Data listing:
※ ※ ※

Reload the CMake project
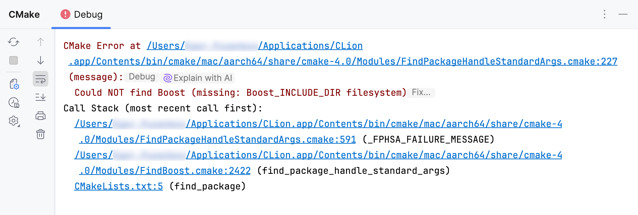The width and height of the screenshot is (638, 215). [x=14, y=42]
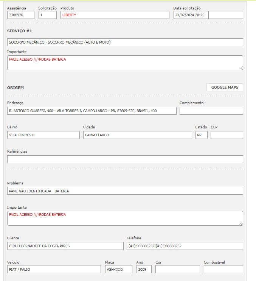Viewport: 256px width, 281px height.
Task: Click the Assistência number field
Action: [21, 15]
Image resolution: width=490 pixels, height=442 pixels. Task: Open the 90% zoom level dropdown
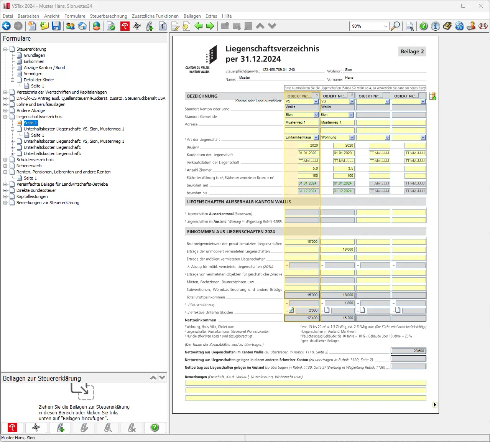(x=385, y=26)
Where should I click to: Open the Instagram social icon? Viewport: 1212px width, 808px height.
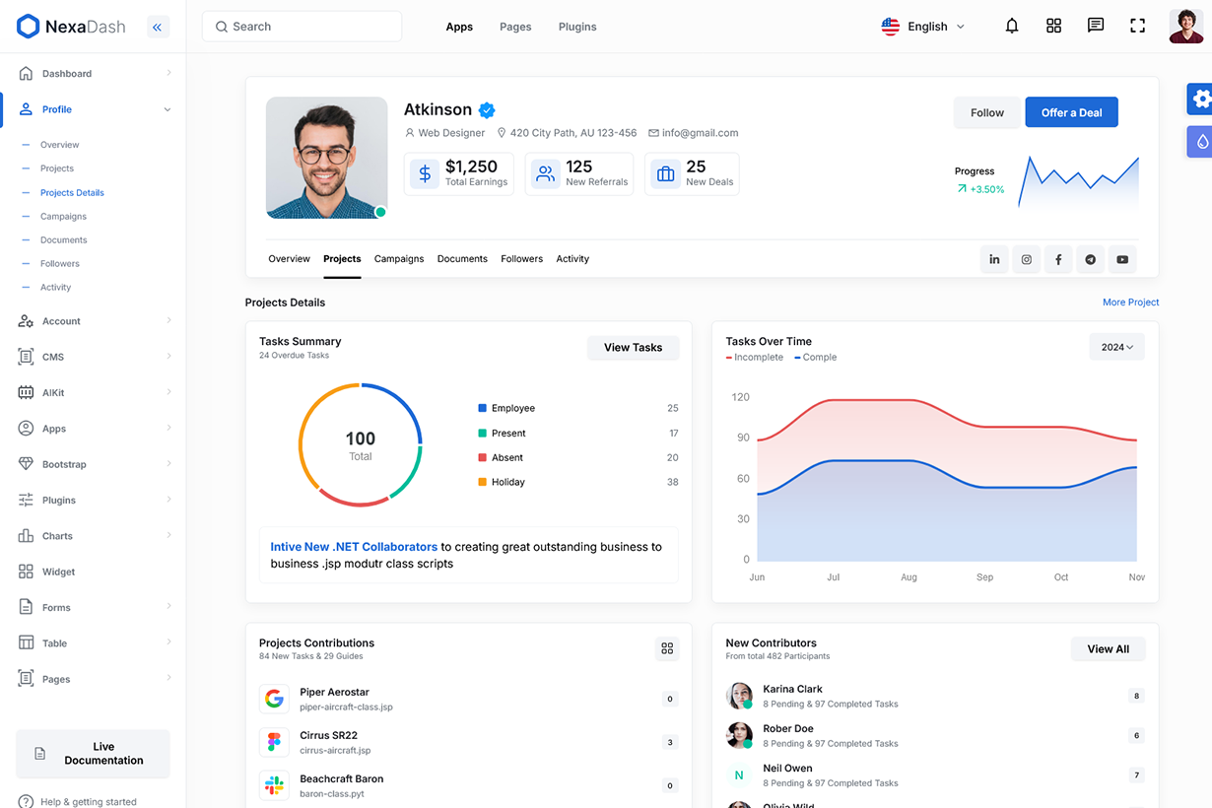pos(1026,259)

※ ※ ※

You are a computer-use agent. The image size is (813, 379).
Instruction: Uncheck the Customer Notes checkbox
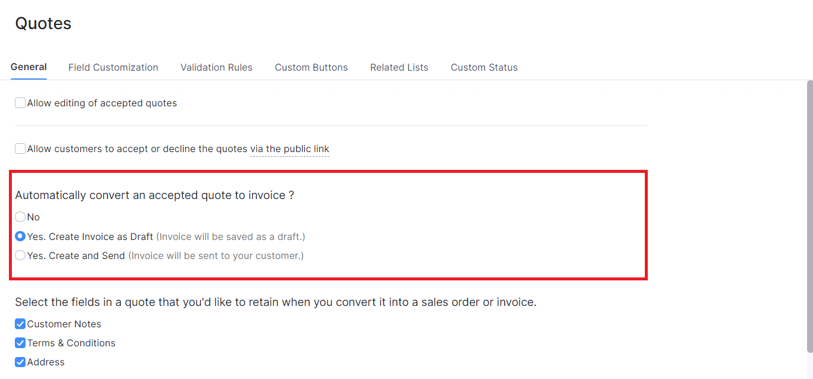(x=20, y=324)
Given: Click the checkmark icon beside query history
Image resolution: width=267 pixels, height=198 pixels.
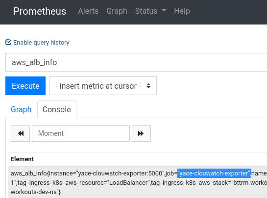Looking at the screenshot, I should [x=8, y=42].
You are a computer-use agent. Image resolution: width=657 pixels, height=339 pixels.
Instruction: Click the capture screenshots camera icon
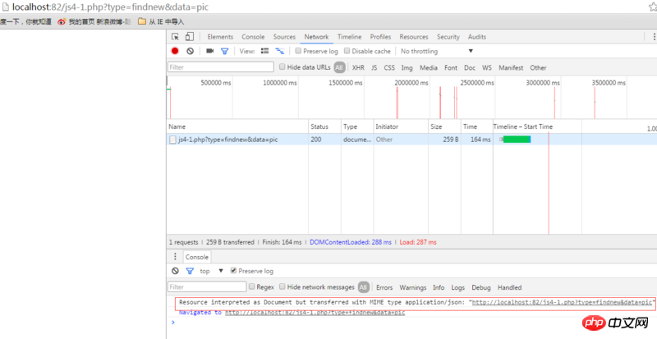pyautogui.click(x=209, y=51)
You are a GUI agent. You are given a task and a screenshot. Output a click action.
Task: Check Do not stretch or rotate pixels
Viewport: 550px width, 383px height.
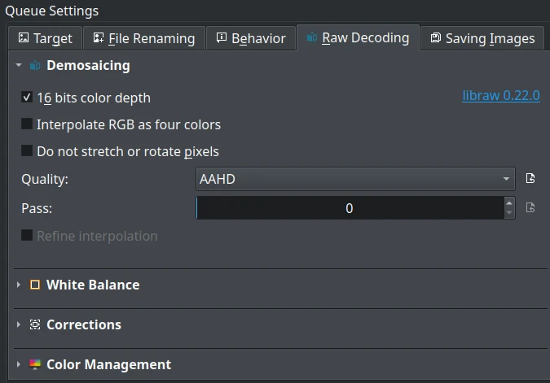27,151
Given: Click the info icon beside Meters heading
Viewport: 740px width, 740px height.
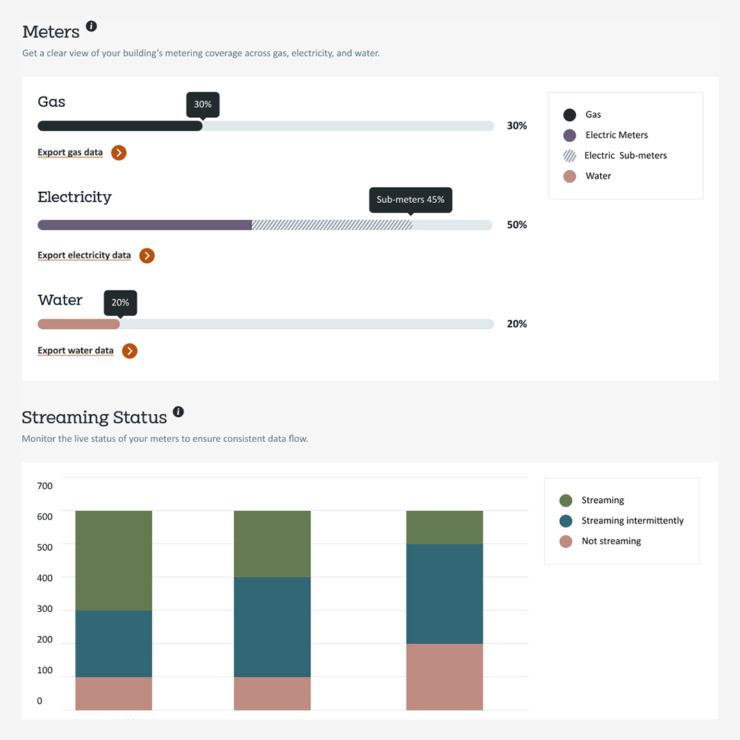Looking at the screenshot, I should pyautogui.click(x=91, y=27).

※ ※ ※

Problem: Count the lines in the material above that contain the string "computer", treating uppercase and lowercase as different. Reply with the number only.

Exercise response: 2